Das bringt viele Mieter in akute Zahlungsschwierigkeiten, bemerkt etwa Barbara Descho von der Fachstelle für Wohnungssicherung: „Der Zulauf ist groß. In den meisten Fällen erreichen wir einen Räumungsaufschub oder eine Ratenzahlung. Die Mietrückstände sind aber viel höher geworden.“ Gibt es keine Einigung, droht die Delogierung, also Zwangsräumung. In der Stadt Salzburg gab es im Februar 2021 96 Delogierungsverfahren mit 31 Räumungsbeschlüssen. Im Februar 2019 waren es 14 Beschlüsse. „Das setzt sich im März fort und wird wohl weiter steigen“, so Günter Österer vom Sozialamt Salzburg, der die Betroffenen berät.

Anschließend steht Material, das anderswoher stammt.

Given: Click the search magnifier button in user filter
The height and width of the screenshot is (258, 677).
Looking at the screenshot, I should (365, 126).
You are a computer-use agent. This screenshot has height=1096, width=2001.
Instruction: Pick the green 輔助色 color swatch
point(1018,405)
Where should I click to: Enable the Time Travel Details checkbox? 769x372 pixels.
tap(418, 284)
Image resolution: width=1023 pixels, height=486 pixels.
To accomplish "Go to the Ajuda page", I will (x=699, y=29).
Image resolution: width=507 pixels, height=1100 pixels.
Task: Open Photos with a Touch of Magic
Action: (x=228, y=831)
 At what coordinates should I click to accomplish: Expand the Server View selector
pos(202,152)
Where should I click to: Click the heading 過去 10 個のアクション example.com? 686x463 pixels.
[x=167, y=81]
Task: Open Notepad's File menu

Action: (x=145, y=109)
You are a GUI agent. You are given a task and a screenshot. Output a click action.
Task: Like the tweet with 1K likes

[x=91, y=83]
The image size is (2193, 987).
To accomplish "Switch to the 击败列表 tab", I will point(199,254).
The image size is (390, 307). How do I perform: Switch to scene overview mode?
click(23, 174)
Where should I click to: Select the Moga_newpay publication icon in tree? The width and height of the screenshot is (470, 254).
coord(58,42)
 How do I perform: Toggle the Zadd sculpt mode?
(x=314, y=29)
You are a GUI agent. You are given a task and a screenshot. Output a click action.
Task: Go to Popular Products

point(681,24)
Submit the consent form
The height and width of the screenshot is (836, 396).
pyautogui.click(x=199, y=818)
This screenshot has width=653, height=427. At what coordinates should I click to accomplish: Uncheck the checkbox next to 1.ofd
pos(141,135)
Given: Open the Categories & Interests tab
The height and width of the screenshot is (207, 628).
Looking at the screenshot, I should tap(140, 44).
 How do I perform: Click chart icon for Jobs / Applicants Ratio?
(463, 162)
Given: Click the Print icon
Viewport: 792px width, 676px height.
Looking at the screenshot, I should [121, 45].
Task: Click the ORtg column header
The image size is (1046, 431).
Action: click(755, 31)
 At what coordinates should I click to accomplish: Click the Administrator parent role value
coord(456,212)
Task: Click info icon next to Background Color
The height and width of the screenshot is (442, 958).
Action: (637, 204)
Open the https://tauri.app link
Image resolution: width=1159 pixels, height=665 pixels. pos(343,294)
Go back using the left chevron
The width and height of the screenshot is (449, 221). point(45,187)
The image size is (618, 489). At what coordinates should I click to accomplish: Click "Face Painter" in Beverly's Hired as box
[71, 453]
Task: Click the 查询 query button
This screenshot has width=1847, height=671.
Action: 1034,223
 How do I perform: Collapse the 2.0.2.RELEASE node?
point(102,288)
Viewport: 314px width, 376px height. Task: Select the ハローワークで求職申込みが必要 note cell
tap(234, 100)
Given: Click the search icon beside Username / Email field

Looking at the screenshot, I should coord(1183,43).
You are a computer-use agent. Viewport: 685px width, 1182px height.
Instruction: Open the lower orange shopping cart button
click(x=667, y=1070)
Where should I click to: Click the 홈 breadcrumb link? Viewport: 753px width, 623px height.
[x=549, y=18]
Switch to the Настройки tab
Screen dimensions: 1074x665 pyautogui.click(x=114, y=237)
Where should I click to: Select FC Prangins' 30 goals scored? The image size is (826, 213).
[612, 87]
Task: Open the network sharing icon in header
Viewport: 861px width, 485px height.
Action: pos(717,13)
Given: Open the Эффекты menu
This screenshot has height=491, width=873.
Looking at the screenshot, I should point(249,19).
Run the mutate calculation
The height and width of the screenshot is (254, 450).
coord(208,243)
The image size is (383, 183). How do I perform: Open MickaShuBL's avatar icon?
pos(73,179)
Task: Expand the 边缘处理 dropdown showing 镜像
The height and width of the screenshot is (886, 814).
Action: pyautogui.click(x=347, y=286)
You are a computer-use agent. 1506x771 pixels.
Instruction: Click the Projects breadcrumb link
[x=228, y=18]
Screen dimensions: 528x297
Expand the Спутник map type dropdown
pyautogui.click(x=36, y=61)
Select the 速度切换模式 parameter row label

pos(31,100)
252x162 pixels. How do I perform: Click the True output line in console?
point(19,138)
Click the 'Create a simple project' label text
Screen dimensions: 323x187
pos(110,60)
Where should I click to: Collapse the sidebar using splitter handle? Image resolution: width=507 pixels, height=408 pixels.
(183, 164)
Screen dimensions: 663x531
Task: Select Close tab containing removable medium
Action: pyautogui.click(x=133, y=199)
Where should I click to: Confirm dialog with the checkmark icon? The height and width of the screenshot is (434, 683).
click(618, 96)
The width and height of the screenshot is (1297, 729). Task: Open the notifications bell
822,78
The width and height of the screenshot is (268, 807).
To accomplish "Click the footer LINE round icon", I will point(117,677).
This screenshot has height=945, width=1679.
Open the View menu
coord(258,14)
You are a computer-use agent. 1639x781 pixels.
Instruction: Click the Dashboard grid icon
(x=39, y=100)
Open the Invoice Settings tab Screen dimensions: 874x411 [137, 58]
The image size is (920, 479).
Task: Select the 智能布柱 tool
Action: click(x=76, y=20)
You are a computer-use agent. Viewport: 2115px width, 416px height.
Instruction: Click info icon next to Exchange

Sozialfonds als letzte Rettung gefordert
Auch Herrn Vasic aus Liefering droht die Räumung. Er ist mehrere Tausend Euro im Rückstand. Kann er die Summe nicht bis Freitag begleichen, verlieren er und seine beiden Töchter die Wohnung. „Ich bekam einen Monat Aufschub, die Schulden schleppe ich aber länger mit. Ich weiß nicht mehr weiter“, so Vasic. Mit Unterstützung von KPÖ Plus Gemeinderat Kay-Michael Dankl versucht er die Delogierung abzuwenden. „Ein Solidaritätsfonds wäre die Lösung für solche Betroffene“, so Dankl. Stadträtin Anja Hagenauer (SPÖ) will demnächst einen Entwurf vorlegen.